(Passage provided begins)

Wild God, Nick Cave & The Bad Seeds’ most recent album, is powerful and energetic because it revolves around joy, the most powerful of all human emotions and feelings. In addition to Joy, there is another song worth mentioning: Frogs. This was the first track written for the album by the Australian singer-songwriter. In a recent interview, Cave spoke about the song, which portrays a couple — himself and his wife Susie — returning home from church one Sunday morning. It’s likely that the scripture reading from that Sunday was from Genesis, specifically the episode of Cain and Abel, as suggested by the song’s lyrics: “Ushering in the week / he knelt down / Crushed his brother’s head in with a bone”. From that point onwards, the song talks about the little frogs, which represent all of us.
The lyrics read: “In the Sunday rain /
The frogs are jumping in the gutters /
Oh, leaping to God, amazed of love /
And amazed of pain /
Amazed to be back in the water again”.
One wonders if Cave has ever read the passage in Orthodoxy by G.K. Chesterton, in which the writer asserts, “The test of all happiness is gratitude.... In fact, all my first views were exactly uttered in a riddle that stuck in my brain from boyhood. The question was: ‘What did the first frog say?’ And the answer was: ‘Lord, how you make me jump! That says succinctly all that I am saying. God made the frog jump, but the frog prefers jumping’”.

(Passage provided ends)

(What you will do)
[A] In the passage on Wild God, list each line of the song lyrics quoted after "The lyrics read:".
[B] Reproduce word for word the part of the passage on Wild God starting with "Wild God, Nick" and going on through "represent all of us.".
[C] According to the passage on Wild God, which song was the first track written for the album?
None of the data that comes next plays any part in the tasks.

(Dataset excerpt begins)

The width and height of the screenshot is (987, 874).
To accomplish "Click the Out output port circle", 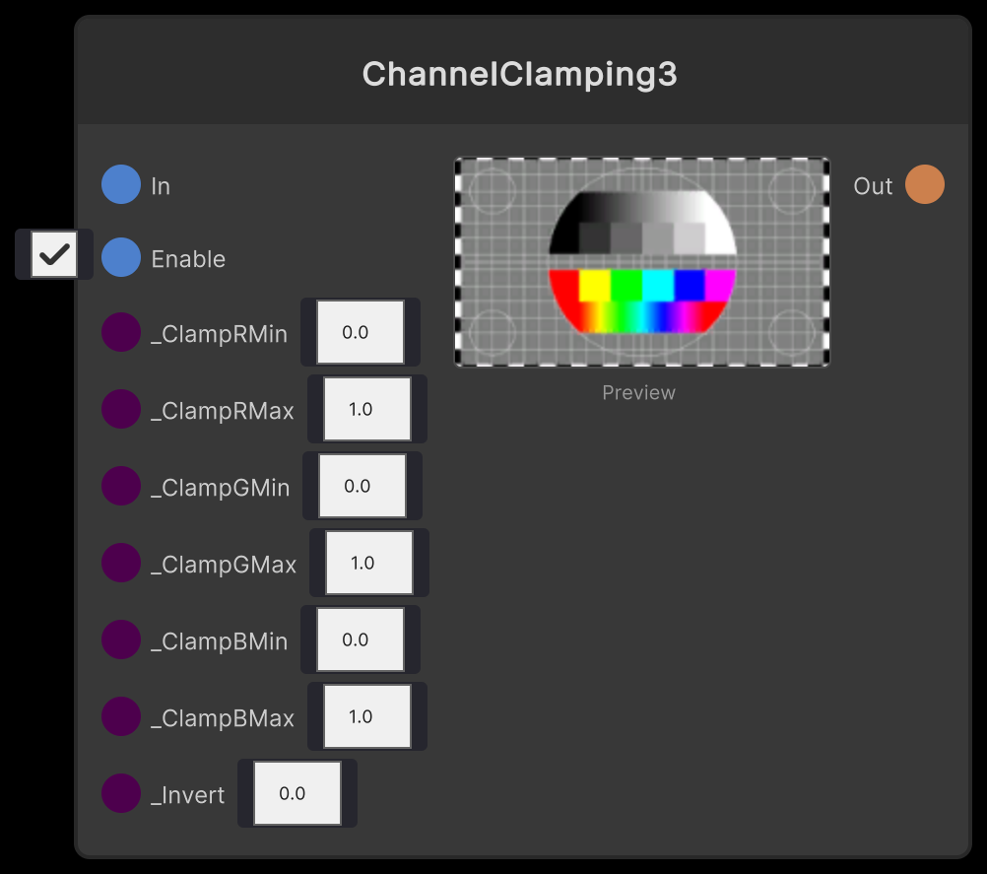I will pyautogui.click(x=924, y=184).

(Dataset excerpt ends)

(Solutions by task)
[A]
In the Sunday rain
The frogs are jumping in the gutters
Oh, leaping to God, amazed of love
And amazed of pain
Amazed to be back in the water again

[B]
Wild God, Nick Cave & The Bad Seeds’ most recent album, is powerful and energetic because it revolves around joy, the most powerful of all human emotions and feelings. In addition to Joy, there is another song worth mentioning: Frogs. This was the first track written for the album by the Australian singer-songwriter. In a recent interview, Cave spoke about the song, which portrays a couple — himself and his wife Susie — returning home from church one Sunday morning. It’s likely that the scripture reading from that Sunday was from Genesis, specifically the episode of Cain and Abel, as suggested by the song’s lyrics: “Ushering in the week / he knelt down / Crushed his brother’s head in with a bone”. From that point onwards, the song talks about the little frogs, which represent all of us.

[C] Frogs